U.S. News

Short Story: ETFs

Rebecca Jarvis

When the market tanks, these ETFs soar.

We're talking about ultra-short exchange traded funds.  Investors fretting over the recent stock market selloff may want to take a look at this group of ETFs.

They work like any other ETF and act as open-ended mutual funds in that they can be traded at any time.
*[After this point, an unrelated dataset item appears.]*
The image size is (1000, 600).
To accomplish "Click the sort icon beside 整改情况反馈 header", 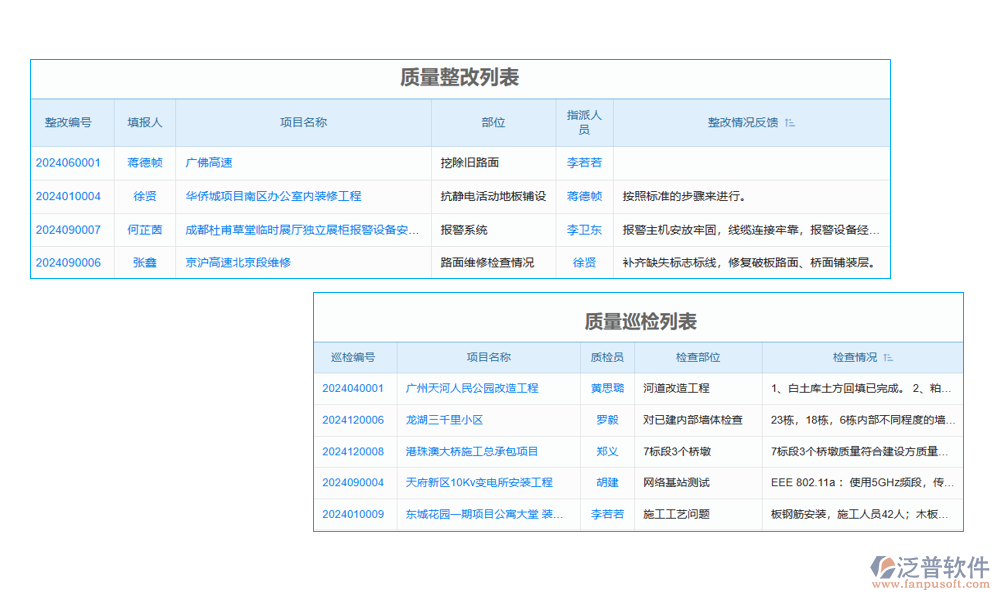I will click(790, 121).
The ultra-short twist is that they double-short whichever index they are attempting to replicate.

Enviable Returns

In February when the Dow Industrials Average fell 2.8% -- the worst month in nearly two years -- ProShares UltraShort Dow 30 ETF gained 7.3%.
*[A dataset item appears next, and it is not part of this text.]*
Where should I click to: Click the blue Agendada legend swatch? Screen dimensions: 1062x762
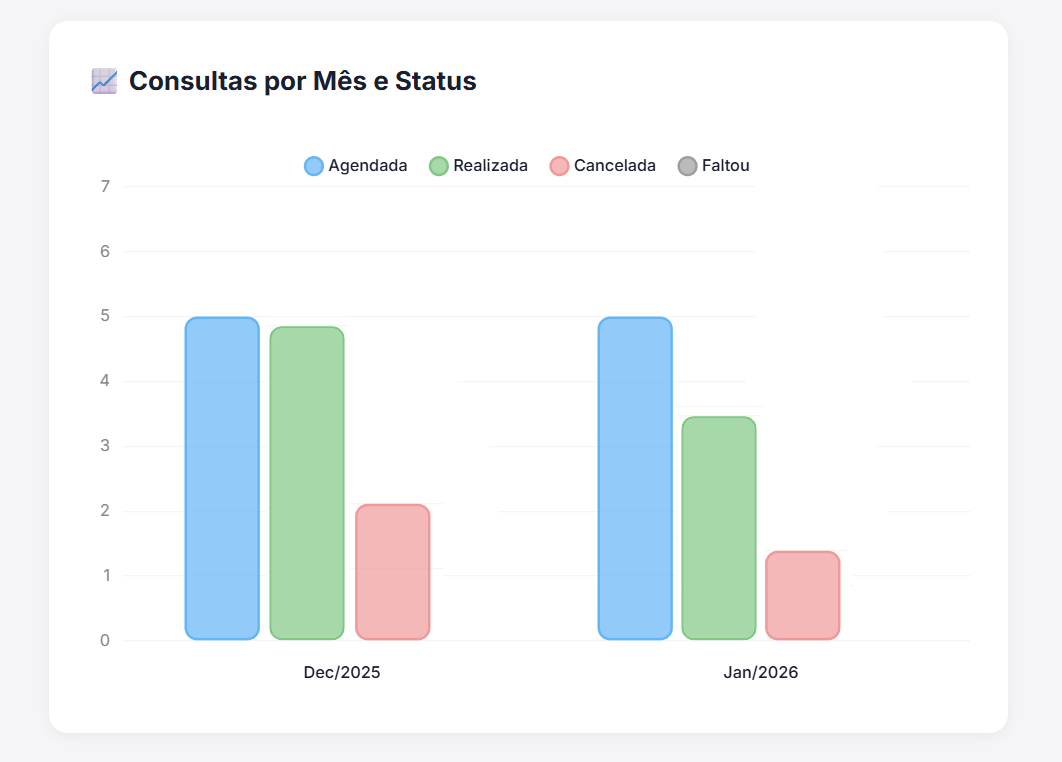(x=314, y=166)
Now with the Dow off nearly 6% from its July 19 record high, ultra-short ETFs are returning a pretty penny.

ProShares UltraShort Dow 30 ETF is up 12.2%. ProShares UltraShort QQQ, which double-shorts the NASDAQ, is up 13.7%. And ProShares UltraShort S&P 500 is up a whopping 16.8%.
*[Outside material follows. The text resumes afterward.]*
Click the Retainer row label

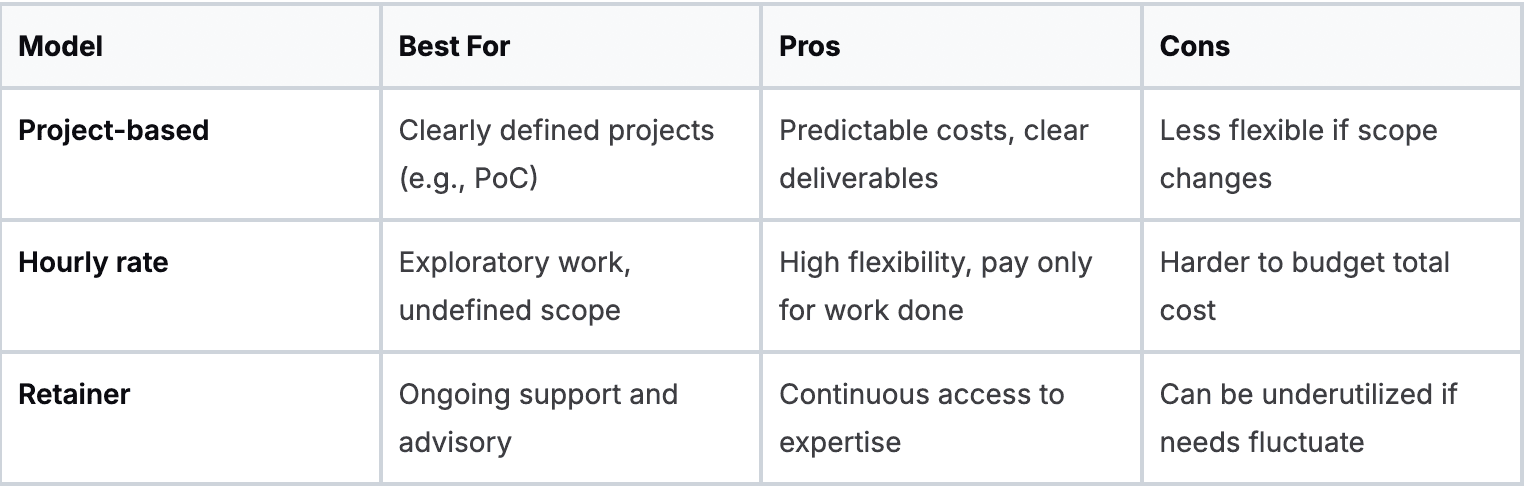(x=75, y=394)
Tom Lydon, editor of ETF Trends, says the time to buy is when an index trades below its 200-day moving average because it may "trigger the beginning of a change in trends."

The Russell 2000 Value Index, for example, broke below its 200-day moving average on July 23, 2007. Since then, it is down 10.6%. On the other hand, the corresponding ultra-short ETF, ProShares UltraShort Russell 2000, is up 21.4%.

Ultra-short ETFs also come in sector varieties, like the UltraShort Financials ProShares. With stocks like Countrywide Financial and Bear Stearns getting hammered recently because of credit concerns, the ultra-short financials fund is up sharply -- 28.6% in the last month, and 33.6% in the last three months.

Roger Nusbaum, chief investment officer for Your Source Financial, says he likes ultra-shorting materials as a short-term play. "Any time the market struggles, materials do really poorly," he says. ProShares UltraShort Basic Materials, for instance, is up 26.6% in the last two weeks.

Stocks Mentioned in this Story

Need To Know

You can short ETFs yourself, but according to Nusbaum there are advantages to letting the investment house do it for you. "If you sell short an ETF, you will have to pay the dividend paid by the fund," he says. "That's not the case with ETFs that themselves go short."  Plus, while you cannot short an IRA, you can buy ultra-short ETFs for your IRA, he says.

ProShares charges a 0.95% expense ratio on its ultra-short funds, considerably more than the average long ETF, but a good deal less than a number of actively managed mutual funds.

At the moment, ProShares is the only firm with ultra-shorts, but Rydex has its own version in the works and should be available by the end of the year.

Of course, because these funds bet on bad times, they take a tumble when times are good.

"If you're going to be in ultra-short ETFs for a long time," says James Pacetti, president of ETF International, "You'll lose money since the market has an upside bias over the long term."